• _Problem description_:
Print each line from the start of the records below up through the line where "in the code" is found, exactly as given.

• _The records_:

——

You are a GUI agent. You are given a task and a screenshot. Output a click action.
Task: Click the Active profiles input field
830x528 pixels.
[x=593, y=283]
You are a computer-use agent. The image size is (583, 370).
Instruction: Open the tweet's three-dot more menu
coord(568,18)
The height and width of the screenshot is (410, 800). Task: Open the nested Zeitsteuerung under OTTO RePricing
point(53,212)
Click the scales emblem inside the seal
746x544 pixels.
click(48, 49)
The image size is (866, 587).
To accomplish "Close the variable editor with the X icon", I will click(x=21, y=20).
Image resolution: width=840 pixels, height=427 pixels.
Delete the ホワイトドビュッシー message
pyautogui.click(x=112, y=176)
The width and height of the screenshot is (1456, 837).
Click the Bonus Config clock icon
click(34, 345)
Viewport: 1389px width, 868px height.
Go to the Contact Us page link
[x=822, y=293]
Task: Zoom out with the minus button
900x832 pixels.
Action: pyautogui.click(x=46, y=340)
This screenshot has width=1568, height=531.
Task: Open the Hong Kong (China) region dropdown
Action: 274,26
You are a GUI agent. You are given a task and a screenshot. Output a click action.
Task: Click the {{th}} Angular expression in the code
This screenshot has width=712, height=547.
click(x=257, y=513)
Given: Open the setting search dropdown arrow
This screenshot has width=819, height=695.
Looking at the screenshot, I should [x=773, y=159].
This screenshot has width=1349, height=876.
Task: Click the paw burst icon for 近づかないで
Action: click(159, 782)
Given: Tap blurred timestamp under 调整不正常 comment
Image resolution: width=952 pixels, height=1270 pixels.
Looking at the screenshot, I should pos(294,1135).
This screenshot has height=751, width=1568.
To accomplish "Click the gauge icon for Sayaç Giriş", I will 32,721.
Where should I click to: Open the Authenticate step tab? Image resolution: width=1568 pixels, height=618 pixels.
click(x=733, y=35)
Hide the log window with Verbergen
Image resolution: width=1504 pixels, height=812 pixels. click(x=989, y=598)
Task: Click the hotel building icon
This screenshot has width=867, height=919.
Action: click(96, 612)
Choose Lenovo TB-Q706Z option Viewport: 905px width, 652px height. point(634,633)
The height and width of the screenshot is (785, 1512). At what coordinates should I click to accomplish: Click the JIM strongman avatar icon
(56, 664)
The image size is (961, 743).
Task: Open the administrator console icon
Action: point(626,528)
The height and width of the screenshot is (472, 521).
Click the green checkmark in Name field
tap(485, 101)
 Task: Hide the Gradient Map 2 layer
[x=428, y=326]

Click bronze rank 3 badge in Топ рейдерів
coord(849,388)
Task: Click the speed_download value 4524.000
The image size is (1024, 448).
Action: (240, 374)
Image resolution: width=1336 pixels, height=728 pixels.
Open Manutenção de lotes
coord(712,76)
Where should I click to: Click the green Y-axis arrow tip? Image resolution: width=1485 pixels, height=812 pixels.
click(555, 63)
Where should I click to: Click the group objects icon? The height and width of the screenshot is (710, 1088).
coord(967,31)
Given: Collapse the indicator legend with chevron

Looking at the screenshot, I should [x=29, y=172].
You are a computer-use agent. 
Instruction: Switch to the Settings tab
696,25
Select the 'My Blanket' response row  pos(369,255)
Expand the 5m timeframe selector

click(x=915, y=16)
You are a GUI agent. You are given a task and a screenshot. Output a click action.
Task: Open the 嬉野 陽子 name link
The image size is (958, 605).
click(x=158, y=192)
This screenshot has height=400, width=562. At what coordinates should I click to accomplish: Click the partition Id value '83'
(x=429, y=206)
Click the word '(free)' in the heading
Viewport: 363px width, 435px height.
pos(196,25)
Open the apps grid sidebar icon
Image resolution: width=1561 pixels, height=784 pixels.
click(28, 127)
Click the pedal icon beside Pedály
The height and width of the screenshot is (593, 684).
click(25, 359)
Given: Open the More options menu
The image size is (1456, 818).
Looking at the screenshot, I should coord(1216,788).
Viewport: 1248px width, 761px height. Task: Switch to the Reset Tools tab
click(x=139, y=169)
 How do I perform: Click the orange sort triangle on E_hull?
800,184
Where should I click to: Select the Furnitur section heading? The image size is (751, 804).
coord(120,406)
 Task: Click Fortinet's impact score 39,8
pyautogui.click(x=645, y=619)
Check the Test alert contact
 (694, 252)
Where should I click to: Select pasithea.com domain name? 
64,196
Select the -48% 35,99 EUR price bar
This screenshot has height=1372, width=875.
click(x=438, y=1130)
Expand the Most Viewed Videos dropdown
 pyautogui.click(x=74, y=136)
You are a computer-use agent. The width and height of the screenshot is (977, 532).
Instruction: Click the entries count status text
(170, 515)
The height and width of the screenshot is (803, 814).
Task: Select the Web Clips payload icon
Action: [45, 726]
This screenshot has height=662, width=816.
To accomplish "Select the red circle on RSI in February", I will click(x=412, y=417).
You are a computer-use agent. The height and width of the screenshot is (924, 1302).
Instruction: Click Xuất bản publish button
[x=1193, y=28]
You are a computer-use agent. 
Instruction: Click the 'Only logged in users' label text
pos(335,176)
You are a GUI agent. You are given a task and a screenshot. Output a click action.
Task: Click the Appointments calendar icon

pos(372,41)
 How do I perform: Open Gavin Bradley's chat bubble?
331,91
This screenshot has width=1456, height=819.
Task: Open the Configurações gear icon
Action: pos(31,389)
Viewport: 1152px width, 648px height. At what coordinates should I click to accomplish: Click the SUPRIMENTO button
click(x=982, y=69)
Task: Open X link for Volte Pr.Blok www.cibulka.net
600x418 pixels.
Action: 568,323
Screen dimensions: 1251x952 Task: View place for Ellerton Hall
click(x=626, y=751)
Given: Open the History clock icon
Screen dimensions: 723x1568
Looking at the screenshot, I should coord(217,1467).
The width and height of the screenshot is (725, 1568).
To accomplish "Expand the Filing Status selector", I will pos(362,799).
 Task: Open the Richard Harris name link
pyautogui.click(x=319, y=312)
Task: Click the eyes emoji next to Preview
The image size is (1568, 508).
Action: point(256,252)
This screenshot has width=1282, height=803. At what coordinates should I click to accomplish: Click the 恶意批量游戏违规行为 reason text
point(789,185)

——

• _Solution for this exercise_:
You are a GUI agent. You are given a task and a screenshot. Output a click action.
Task: Click the Active profiles input field
830x528 pixels.
[x=593, y=283]
You are a computer-use agent. The image size is (583, 370).
Instruction: Open the tweet's three-dot more menu
coord(568,18)
The height and width of the screenshot is (410, 800). Task: Open the nested Zeitsteuerung under OTTO RePricing
point(53,212)
Click the scales emblem inside the seal
746x544 pixels.
click(48, 49)
The image size is (866, 587).
To accomplish "Close the variable editor with the X icon", I will click(x=21, y=20).
Image resolution: width=840 pixels, height=427 pixels.
Delete the ホワイトドビュッシー message
pyautogui.click(x=112, y=176)
The width and height of the screenshot is (1456, 837).
Click the Bonus Config clock icon
click(34, 345)
Viewport: 1389px width, 868px height.
Go to the Contact Us page link
[x=822, y=293]
Task: Zoom out with the minus button
900x832 pixels.
Action: pyautogui.click(x=46, y=340)
This screenshot has width=1568, height=531.
Task: Open the Hong Kong (China) region dropdown
Action: 274,26
You are a GUI agent. You are given a task and a screenshot. Output a click action.
Task: Click the {{th}} Angular expression in the code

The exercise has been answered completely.